SOURCE DATA below:

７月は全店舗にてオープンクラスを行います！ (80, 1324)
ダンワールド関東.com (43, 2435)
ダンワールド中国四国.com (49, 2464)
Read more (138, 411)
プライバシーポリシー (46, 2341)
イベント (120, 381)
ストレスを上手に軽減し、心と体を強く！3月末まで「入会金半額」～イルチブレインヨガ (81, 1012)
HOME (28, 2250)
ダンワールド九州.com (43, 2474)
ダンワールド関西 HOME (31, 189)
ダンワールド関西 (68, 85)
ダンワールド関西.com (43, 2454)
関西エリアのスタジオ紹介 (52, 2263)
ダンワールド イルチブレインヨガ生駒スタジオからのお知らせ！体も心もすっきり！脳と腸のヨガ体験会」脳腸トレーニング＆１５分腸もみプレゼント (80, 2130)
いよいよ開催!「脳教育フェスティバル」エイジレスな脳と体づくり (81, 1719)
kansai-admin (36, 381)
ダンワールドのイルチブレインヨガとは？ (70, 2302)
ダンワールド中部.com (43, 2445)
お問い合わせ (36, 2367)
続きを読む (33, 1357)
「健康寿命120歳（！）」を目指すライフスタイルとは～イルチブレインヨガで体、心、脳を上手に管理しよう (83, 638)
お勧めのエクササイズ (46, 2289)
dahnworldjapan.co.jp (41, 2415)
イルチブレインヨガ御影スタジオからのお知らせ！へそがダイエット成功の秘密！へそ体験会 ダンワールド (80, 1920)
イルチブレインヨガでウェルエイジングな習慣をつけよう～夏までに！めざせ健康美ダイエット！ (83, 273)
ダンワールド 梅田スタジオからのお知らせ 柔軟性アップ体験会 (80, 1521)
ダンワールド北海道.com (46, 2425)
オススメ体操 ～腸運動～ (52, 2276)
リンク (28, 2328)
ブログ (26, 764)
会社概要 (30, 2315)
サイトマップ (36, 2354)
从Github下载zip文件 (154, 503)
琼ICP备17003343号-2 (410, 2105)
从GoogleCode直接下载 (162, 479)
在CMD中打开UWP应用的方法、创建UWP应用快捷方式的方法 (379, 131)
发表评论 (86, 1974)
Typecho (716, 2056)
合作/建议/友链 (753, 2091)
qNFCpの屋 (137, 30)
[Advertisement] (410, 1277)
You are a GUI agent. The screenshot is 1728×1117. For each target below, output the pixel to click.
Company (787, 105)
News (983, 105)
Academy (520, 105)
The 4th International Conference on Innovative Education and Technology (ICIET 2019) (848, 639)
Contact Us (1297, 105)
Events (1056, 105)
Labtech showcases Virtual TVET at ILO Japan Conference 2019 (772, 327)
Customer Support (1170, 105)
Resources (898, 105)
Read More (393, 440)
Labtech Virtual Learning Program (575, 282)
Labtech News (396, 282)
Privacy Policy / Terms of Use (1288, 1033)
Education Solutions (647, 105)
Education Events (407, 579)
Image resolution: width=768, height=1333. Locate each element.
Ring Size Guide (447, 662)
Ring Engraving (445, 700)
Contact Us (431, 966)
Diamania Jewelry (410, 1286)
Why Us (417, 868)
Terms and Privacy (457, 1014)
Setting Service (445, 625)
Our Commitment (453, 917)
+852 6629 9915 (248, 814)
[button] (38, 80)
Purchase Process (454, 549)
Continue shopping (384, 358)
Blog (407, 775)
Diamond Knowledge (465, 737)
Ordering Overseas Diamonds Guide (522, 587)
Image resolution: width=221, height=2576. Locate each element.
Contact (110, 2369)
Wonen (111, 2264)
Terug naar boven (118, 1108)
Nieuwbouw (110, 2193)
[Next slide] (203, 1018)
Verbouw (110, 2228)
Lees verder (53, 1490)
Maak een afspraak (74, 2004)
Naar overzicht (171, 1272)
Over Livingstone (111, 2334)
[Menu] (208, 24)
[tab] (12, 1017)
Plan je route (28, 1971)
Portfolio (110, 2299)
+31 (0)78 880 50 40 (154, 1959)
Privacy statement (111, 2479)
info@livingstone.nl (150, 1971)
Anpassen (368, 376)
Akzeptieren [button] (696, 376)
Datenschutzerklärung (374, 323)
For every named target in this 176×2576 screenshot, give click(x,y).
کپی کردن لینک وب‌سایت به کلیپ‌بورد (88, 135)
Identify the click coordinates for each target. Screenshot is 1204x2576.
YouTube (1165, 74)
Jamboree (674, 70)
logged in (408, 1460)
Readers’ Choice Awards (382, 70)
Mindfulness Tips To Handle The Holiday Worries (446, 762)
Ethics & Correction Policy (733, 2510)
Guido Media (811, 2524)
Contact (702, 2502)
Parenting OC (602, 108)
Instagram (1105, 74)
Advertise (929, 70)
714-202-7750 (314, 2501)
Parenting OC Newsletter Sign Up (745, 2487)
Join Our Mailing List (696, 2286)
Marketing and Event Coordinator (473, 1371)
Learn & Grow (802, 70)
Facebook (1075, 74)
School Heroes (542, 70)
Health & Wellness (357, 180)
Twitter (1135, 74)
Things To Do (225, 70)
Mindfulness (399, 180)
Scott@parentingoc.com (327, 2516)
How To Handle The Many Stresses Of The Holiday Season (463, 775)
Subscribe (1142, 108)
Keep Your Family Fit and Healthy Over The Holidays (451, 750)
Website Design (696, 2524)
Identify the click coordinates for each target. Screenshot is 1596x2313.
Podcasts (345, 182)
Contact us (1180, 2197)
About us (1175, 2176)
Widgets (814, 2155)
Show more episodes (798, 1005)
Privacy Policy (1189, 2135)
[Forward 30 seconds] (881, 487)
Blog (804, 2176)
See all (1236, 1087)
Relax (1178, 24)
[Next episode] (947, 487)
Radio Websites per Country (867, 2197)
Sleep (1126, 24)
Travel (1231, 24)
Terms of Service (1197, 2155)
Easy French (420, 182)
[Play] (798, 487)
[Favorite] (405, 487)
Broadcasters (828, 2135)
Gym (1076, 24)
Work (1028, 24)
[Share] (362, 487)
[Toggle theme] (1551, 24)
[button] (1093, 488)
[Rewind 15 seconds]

End of SOURCE DATA.

» **WHAT TO DO**: Above are the entries. Output exactly the lines beginning with the line that has "Education Solutions (647, 105)" and ending with the line that has "Over Livingstone (111, 2334)".

» **OUTPUT BELOW**:
Education Solutions (647, 105)
Education Events (407, 579)
Image resolution: width=768, height=1333. Locate each element.
Ring Size Guide (447, 662)
Ring Engraving (445, 700)
Contact Us (431, 966)
Diamania Jewelry (410, 1286)
Why Us (417, 868)
Terms and Privacy (457, 1014)
Setting Service (445, 625)
Our Commitment (453, 917)
+852 6629 9915 (248, 814)
[button] (38, 80)
Purchase Process (454, 549)
Continue shopping (384, 358)
Blog (407, 775)
Diamond Knowledge (465, 737)
Ordering Overseas Diamonds Guide (522, 587)
Image resolution: width=221, height=2576. Locate each element.
Contact (110, 2369)
Wonen (111, 2264)
Terug naar boven (118, 1108)
Nieuwbouw (110, 2193)
[Next slide] (203, 1018)
Verbouw (110, 2228)
Lees verder (53, 1490)
Maak een afspraak (74, 2004)
Naar overzicht (171, 1272)
Over Livingstone (111, 2334)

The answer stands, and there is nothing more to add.